Harry Birrell

Personal information
- Full name: Henry Benson Birrell
- Born: 1 December 1927 Pietermaritzburg, Natal Province, South Africa
- Died: 18 September 2003 (aged 75) Boesmansriviermond, Eastern Cape, South Africa
- Batting: Right-handed
- Bowling: Right-arm medium
- Relations: Adrian Birrell (son)

Domestic team information
- 1947/48–1956/57: Eastern Province
- 1953–1954: Oxford University
- 1957/58–1959/60: Rhodesia

Career statistics
| Competition | First-class |
| Matches | 54 |
| Runs scored | 2,446 |
| Batting average | 26.58 |
| 100s/50s | 3/13 |
| Top score | 134 |
| Balls bowled | 4,385 |
| Wickets | 55 |
| Bowling average | 35.25 |
| 5 wickets in innings | 2 |
| 10 wickets in match | 0 |
| Best bowling | 5/20 |
| Catches/stumpings | 18/– |
- Source: Cricinfo, 3 August 2014

= Harry Birrell (cricketer) =

South African cricketer and schoolteacher

Henry Benson Birrell (1 December 1927 – 18 September 2003) was a South African cricketer and schoolmaster who played first-class cricket in South Africa, England, and Rhodesia from 1947 to 1960.

==Education==
Harry Birrell was educated at St. Andrew's College, Grahamstown, and Rhodes University, where he received a BA degree and University Education Diploma, before going to Lincoln College, Oxford, to study for a BA (Hons) degree from 1952 to 1954.

==Cricket career==
Birrell made his first-class debut for Eastern Province in 1947–48 and played 16 matches over the next four seasons as a middle-order batsman and medium-pace bowler. He reached 50 for the first time in his eighth match, playing for South African Universities against MCC in 1948–49, when he scored 56. He took 2 for 28 and 5 for 33 in Eastern Province's victory over Western Province in 1949–50. In the first match of the 1950–51 season he scored 83 and 22 and took 3 for 79 and 3 for 66 against Border.

At Oxford he played as an opening batsman and occasional bowler. He played in all 14 first-class matches in 1953, scoring 812 runs at an average of 32.48, coming second in both averages and aggregates to Colin Cowdrey. He was also one of the team's best fielders, with his "speed and fine throw". In his third match he scored 114 against Yorkshire, and in an effort to avoid defeat he batted five and a quarter hours to score 134 in the second innings against Worcestershire.

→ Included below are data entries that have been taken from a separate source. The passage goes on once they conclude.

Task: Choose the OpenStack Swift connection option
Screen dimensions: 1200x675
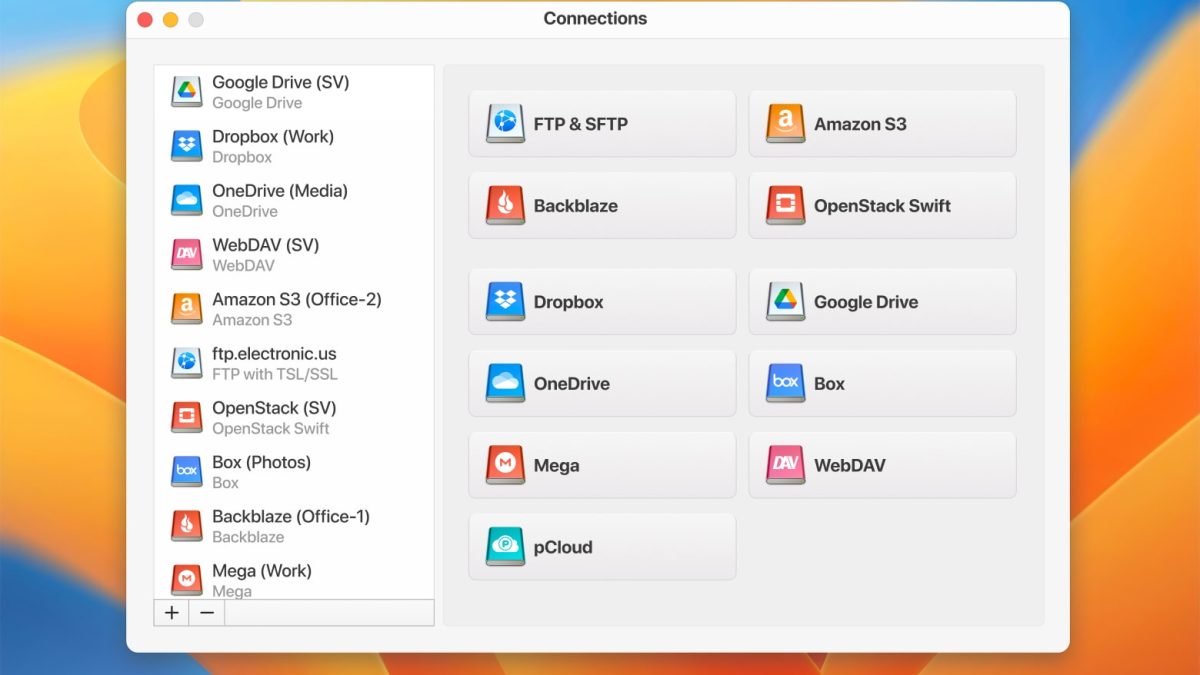Action: pyautogui.click(x=882, y=206)
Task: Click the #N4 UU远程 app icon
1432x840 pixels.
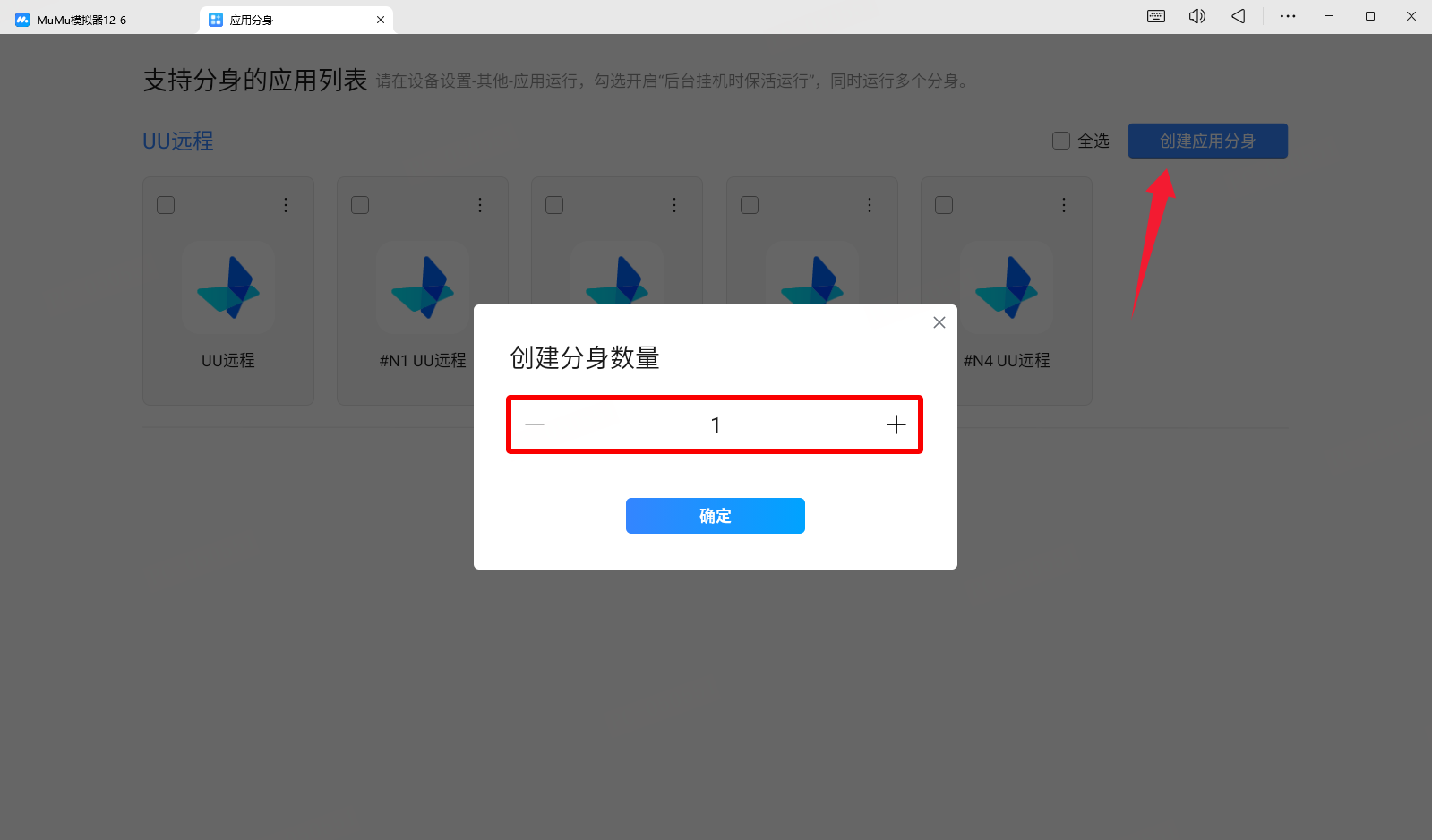Action: coord(1007,287)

He missed the early matches in 1954 owing to examinations, but in five matches he scored 335 runs at 33.50 and took nine wickets. He excelled in the annual match against Cambridge University, scoring 27 and 64 and taking 2 for 89 and 5 for 20, "moving the ball a little either way at medium pace". Alongside his cricket Blue he also won a Rugby blue for Oxford.

He continued to open the batting when he resumed playing for Eastern Province in 1954–55, scoring 224 runs at 37.33 and taking seven wickets at 31.28 to help Eastern Province win Section B of the Currie Cup. He was less successful in 1955–56, with 243 runs at 24.30 and six wickets at 36.16.

He returned to the middle order when he moved to play for Rhodesia in 1957–58. Apart from scoring 116 to avert defeat against Natal in 1959–60 he was less successful, and he retired after the 1959–60 season.

He managed the tour of England by the Rhodesian Schools Fawns team in May and June 1962, in which the Rhodesian side played 25 matches for 20 wins and five draws.

==Teaching career==
Birrell taught at Michaelhouse in Natal, then for six years at Milton in Bulawayo. When the former Test cricketer Anton Murray, who had played alongside Birrell for Eastern Province, was establishing St Alban's College in Pretoria in 1963 he recruited Birrell to serve as his second master. Murray later described his choice of Birrell as "one of the few strokes of genius I have ever had the good fortune to make". Later Birrell returned to his old school, St. Andrew's College, and taught there until his retirement.

==Personal life==
Birrell wrote Evergreen: The History of the Diocesan School for Girls, Grahamstown 1874–1999 in 1999. He and his wife Sylvia had a son, Adrian, who is a cricket player and coach, and a daughter, Debbie.

The Harry Birrell Scholarship Trust, founded in 1996, helps African children from underprivileged backgrounds to receive a quality secondary education.